In his order, he said the ban violates doctors’ rights and discriminates against transgender people.
A demonstration against the law in 2021 outside the Arkanas state capitol in Little Rock
“Rather than protecting children or protecting medical ethics, the evidence showed that the banned medical care improves the mental health and well-being of patients and that by banning it the state undermines the interests it claims to promote he wrote.
The law would also have prohibited doctors from referring patients elsewhere for such care.
And at least 19 other states have enacted laws restricting or banning gender-affirming care for minors since Arkansas led the way and almost all of them have been taken to court.
Moody’s ruling will be closely watched as it marks the first time a federal court has ruled on the legality of such bans.
The state’s attorney general immediately said he would appeal.
“Judge Moody misses the common knowledge: There is no scientific evidence that any child will benefit from these procedures, when the consequences are harmful and often permanent,” Arkansas Attorney General Tim Griffin said on Twitter.
“We will appeal to the Eighth Circuit.”
Republican lawmakers in Arkansas enacted the ban in 2021, overriding a veto by former GOP Governor Asa Hutchinson.
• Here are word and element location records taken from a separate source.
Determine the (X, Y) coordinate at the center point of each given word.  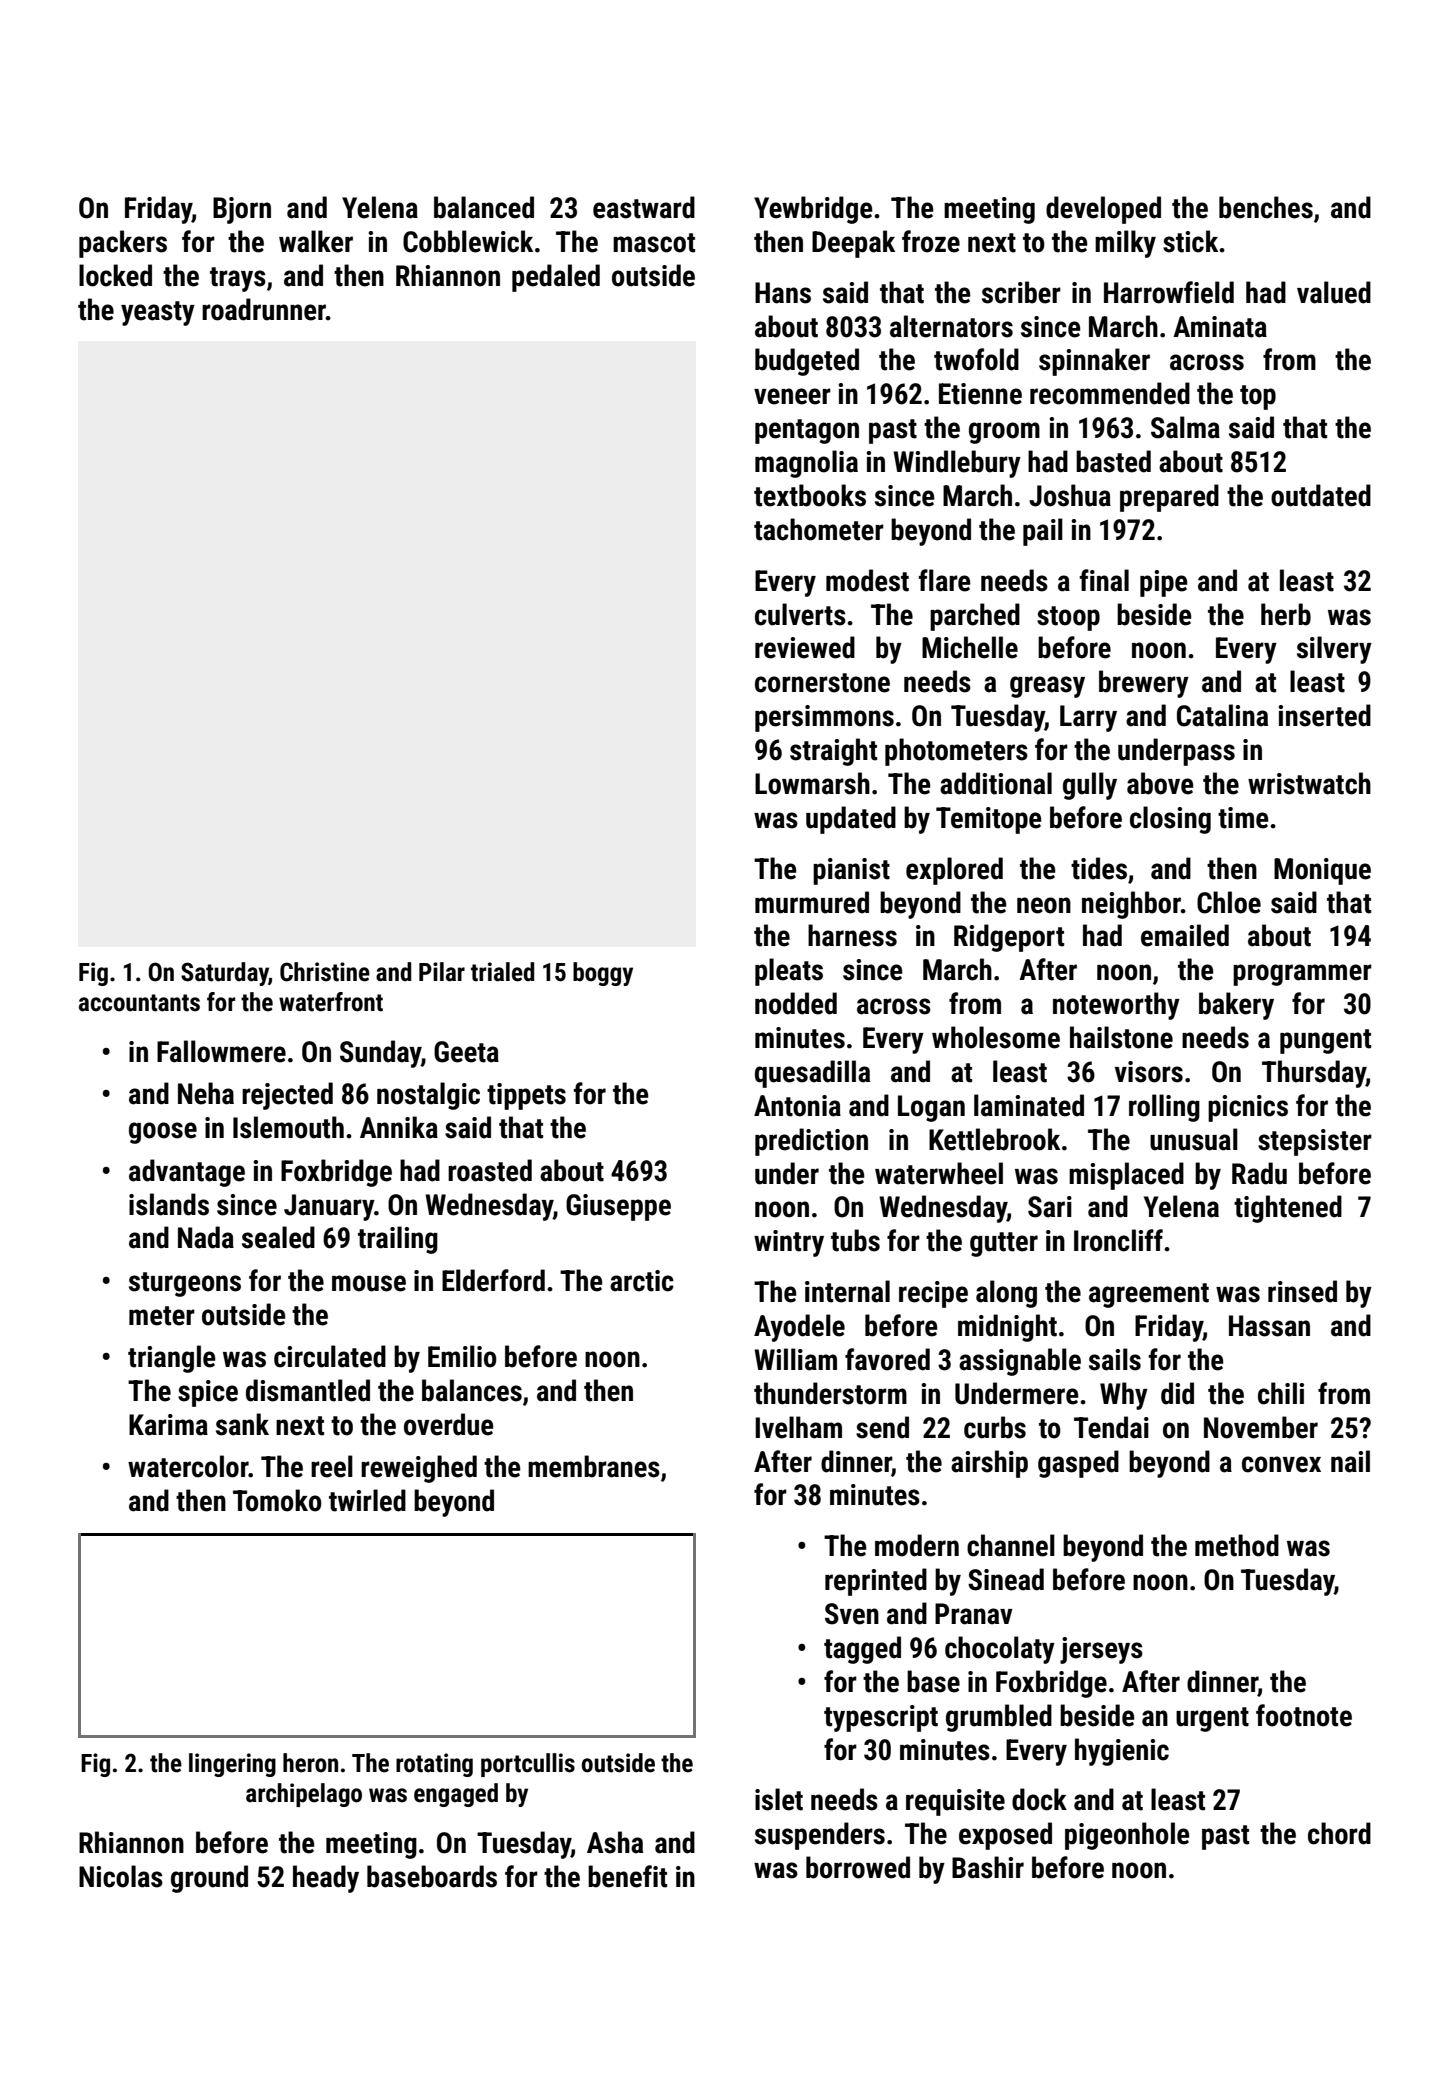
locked (115, 275)
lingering (232, 1765)
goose (163, 1133)
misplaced (1126, 1176)
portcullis (528, 1765)
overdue (448, 1424)
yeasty (158, 313)
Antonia (797, 1106)
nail (1350, 1461)
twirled (367, 1500)
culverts (800, 614)
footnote (1304, 1715)
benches (1266, 207)
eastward (644, 207)
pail (1043, 532)
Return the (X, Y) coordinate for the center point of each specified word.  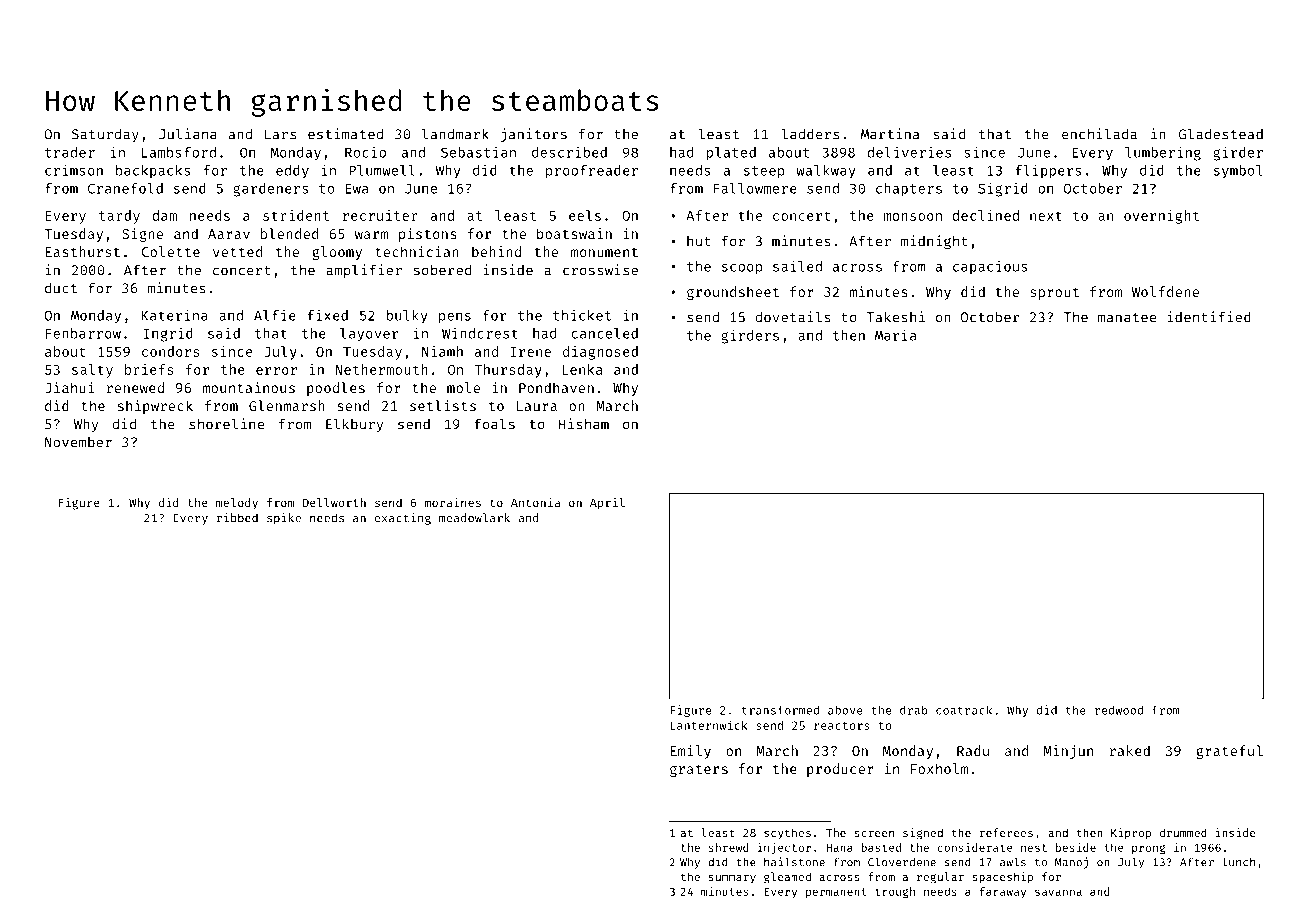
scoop (742, 269)
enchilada (1099, 134)
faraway (1002, 892)
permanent (836, 893)
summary (732, 879)
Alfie (275, 315)
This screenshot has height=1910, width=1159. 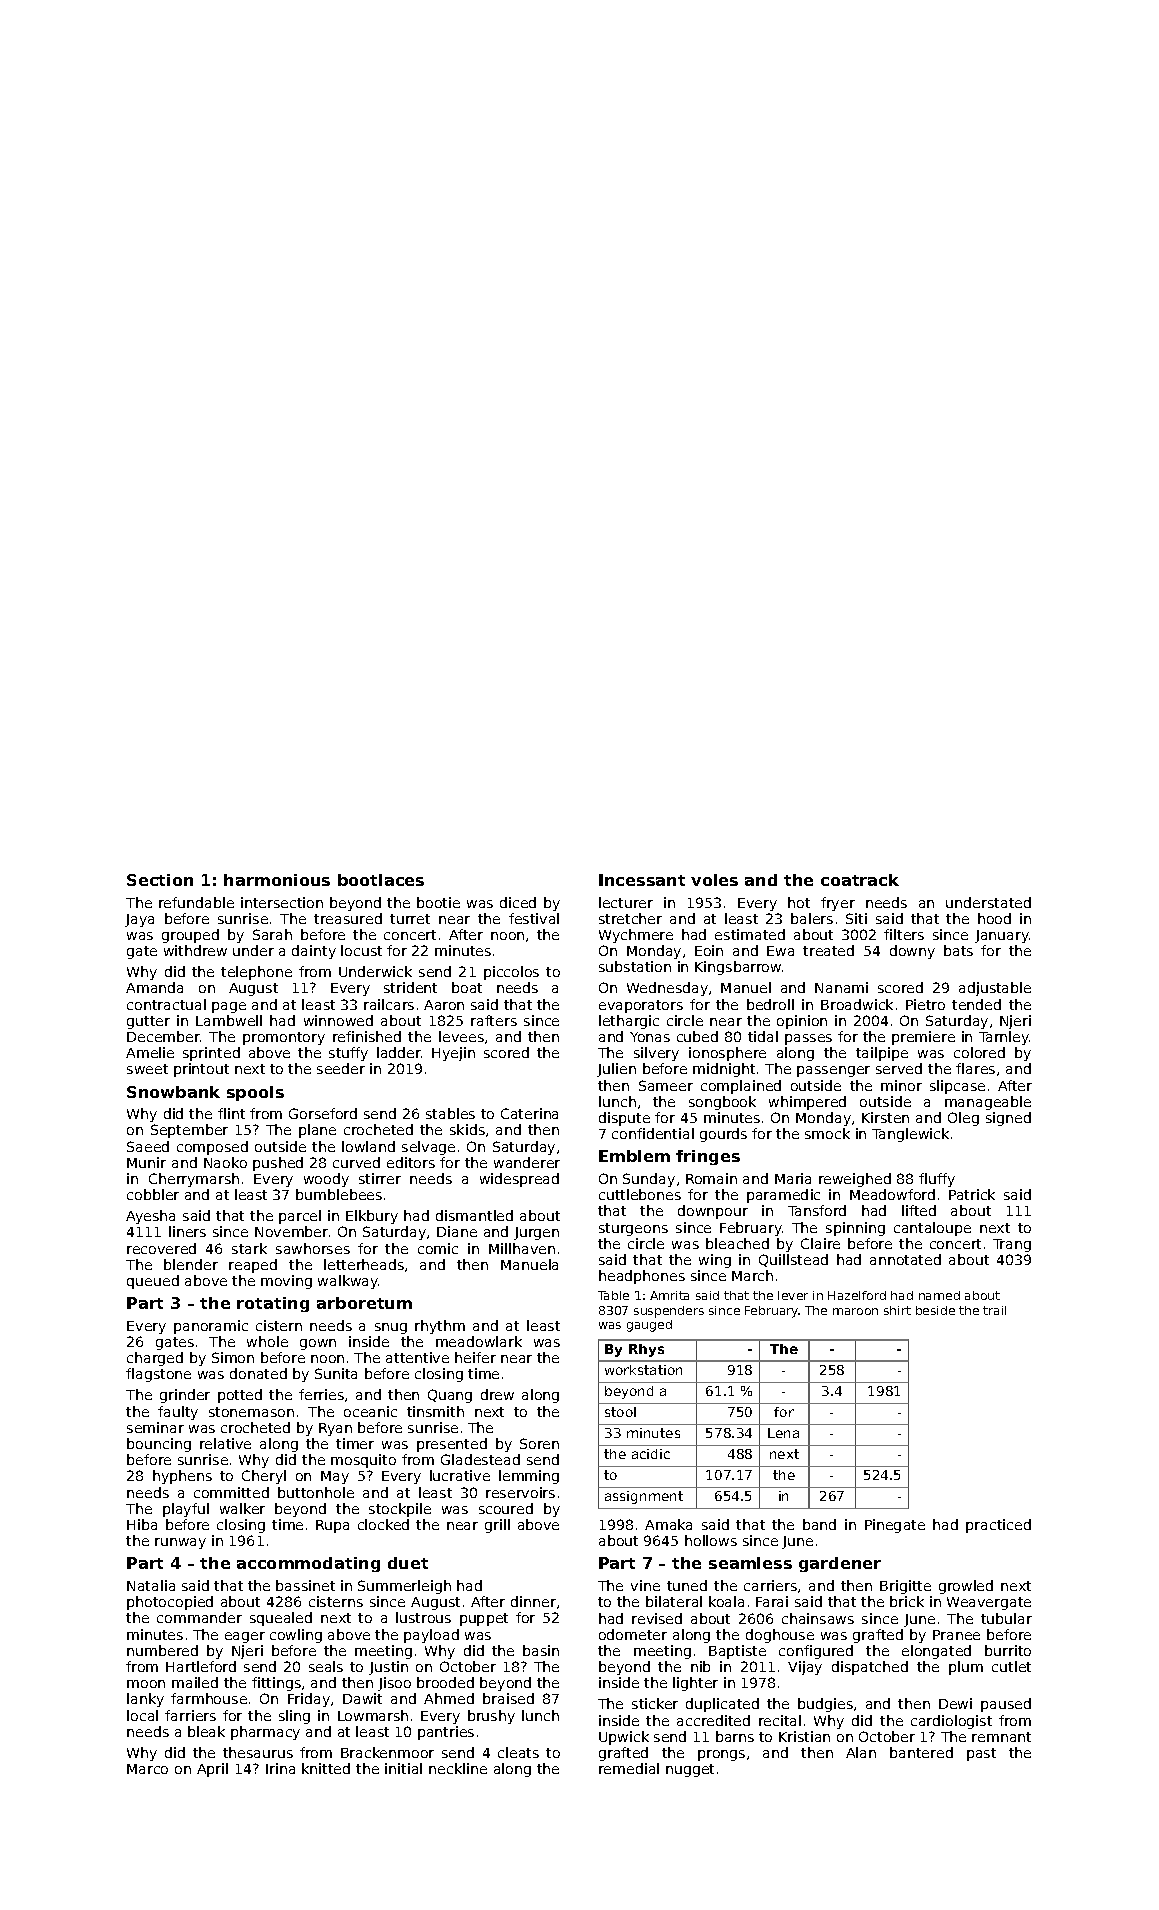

Hutchinson, who left office in January and is now seeking the Republican presidential nomination, said the law went too far by cutting off treatments for children currently receiving such care.
Tim Griffin, the state’s attorney general, immediately said on Twitter that he would appeal
The ruling only affects the ban in Arkansas, but could affect the fate of similar bans, or discourage efforts to enact them in other states.
“This decision sends a clear signal. Fear mongering and disinformation about this health care will not last; it hurts trans youth and has to stop,” said Holly Dickson, executive director of the American Civil Liberties Union of Arkensas.
“Science, medicine and law are clear: Gender-affirming care is needed to ensure that these young Arkansans can thrive and be healthy.”
The ACLU challenged the law on behalf of four transgender youth and their families and two doctors.
The ruling comes as even more states are on the cusp of banning care for transgender youth.
Louisiana’s Democratic governor has said he plans to pass a similar ban, though the Republican legislature likely has the votes needed to override it. Proposed bans are also pending in the North Carolina and Ohio legislatures.